Patients of older age were less likely to delay a planned Papanicolaou test (OR, 0.89; 95% CI, 0.79-1.00), and women with private health insurance (OR, 0.37; 95% CI, 0.18-0.74) or combined public and private insurance (OR, 0.44; 95% CI, 0.19-1.00) also had lower odds of delaying the test compared with those without health insurance.
Marital status and rural/urban residence were not associated with mammogram delays; however, education and race were factors in having higher odds of delaying a test. Compared with non-Hispanic White women, Hispanic participants (OR, 2.46; 95% CI, 1.34-4.55) and those who identified as other races (OR, 2.38; 95% CI, 1.41-4.02) were more likely to delay a Papanicolaou test. When evaluating education, participants with an associate degree or some college had higher odds of delaying the test compared with those with high school or less education (OR, 1.53; 95% CI, 1.02-2.31).
There was no observed correlation with age, sex, race/ethnicity, health insurance, and rural/urban residence in delaying a colonoscopy. No factors were found to be associated with delays in stool blood tests and they were among the lowest of all the screening tests delayed, at 11.3%.
Individuals with a graduate-level degree had increased odds of delaying planned colonoscopies compared with those with a high school degree or less education (OR, 2.09; 95% CI, 1.23-3.56). There were lower odds for participants who were widowed, separated, or divorced than single individuals in delaying a planned colonoscopy (OR, 0.48; 95% CI, 0.25-0.92).
“Fecal immunochemical tests [FITs] have been validated and they have been shown to reduce death from colon cancer,” Paskett said. “During the pandemic we pushed the clinics we work with to focus on FIT tests because they could call up a patient, explain it, and then if the patient was willing to get it, they could do it in their home and then mail it back. They didn’t have to leave their home and come to a medical facility. We did find some increased use of FIT testing during the pandemic because of that. That’s very good unless you are very high risk for colon cancer; a FIT test is fine as long as you get it every year.”
Investigators found that older patients had lower odds of delaying a planned HPV test (OR, 0.65; 95% CI, 0.46-0.93) and those who identified as other race-ethnicity had higher odds of delaying the HPV test compared with non-Hispanic White individuals (OR, 5.37; 95% CI, 1.44-19.97).
Ohio and Indiana are both Medicaid expansion states, and 14.1% of patients had public insurance, 53.7% of patients had private health, and 29.9% had public and private insurance. Patients with public insurance did not experience any differences in screening delays, which may be due to Medicaid expansion. For patients who do not live in states with Medicaid expansion, there are other options that may encourage screening.

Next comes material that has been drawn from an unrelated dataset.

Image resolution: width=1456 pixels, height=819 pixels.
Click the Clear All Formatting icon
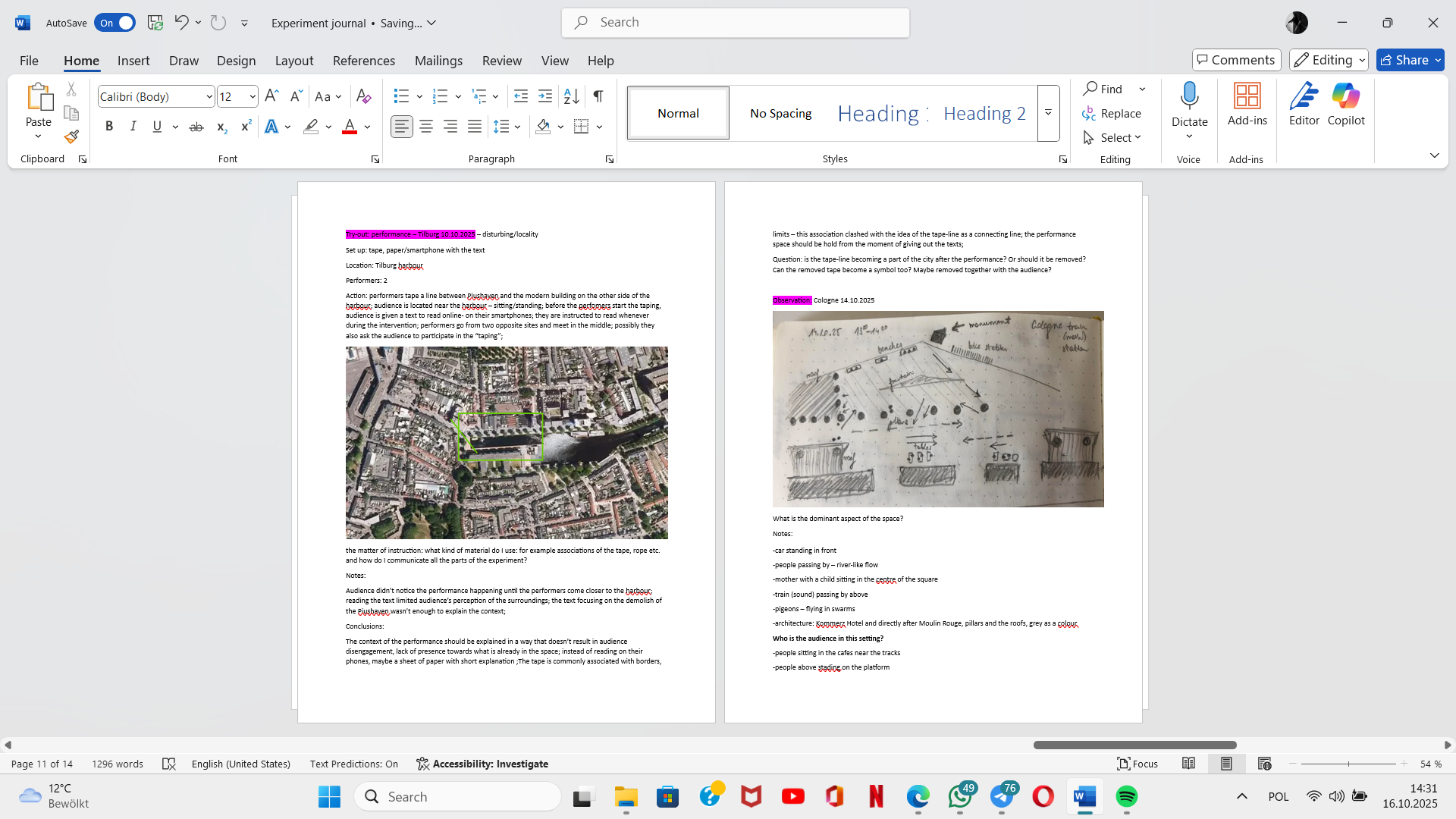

“The Breast and Cervical Cancer Early Detection Program is operational in all states and if women qualified by income they can go there and get breast and cervical screening as well as HPV vaccination, and then if [they receive a] diagnosis [of] an abnormality, they can get a diagnostic work-up,” Paskett explained. “Those plans vary a little state by state, but most of the states have those funding and that’s where I would suggest [visiting] other than going to a free clinic.”

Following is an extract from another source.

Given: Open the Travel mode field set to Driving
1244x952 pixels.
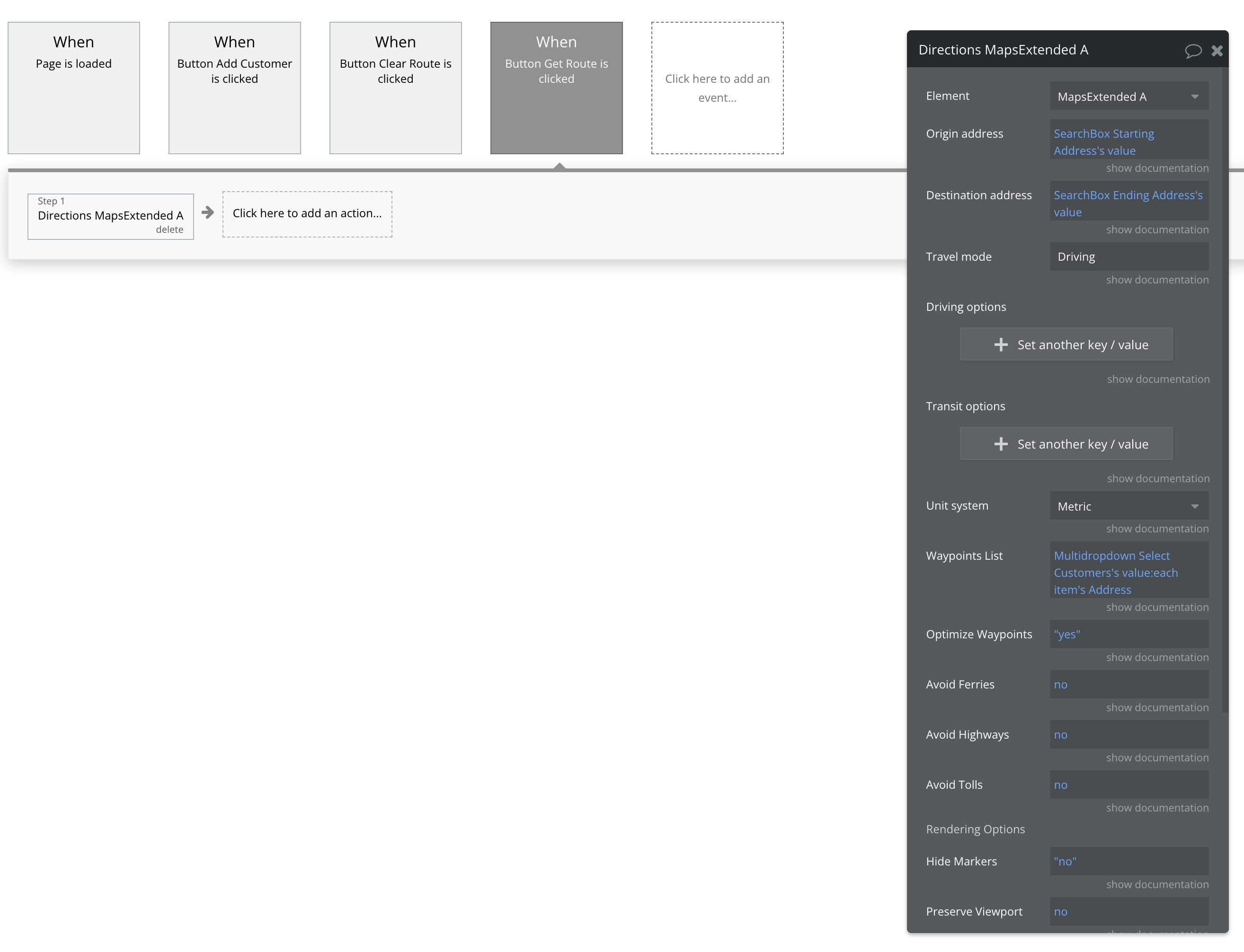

Limitations of the study were that it was not nationally representative, and the investigators did not have access to medical records. “We had a biased sample, in terms of who responded to our request,” Paskett said. “It was a cross-sectional design, so we didn’t follow [individuals] longitudinally. It was also self-reported data, which could have some recall bias; [participants] sometimes think that they had their test more recent than they did.”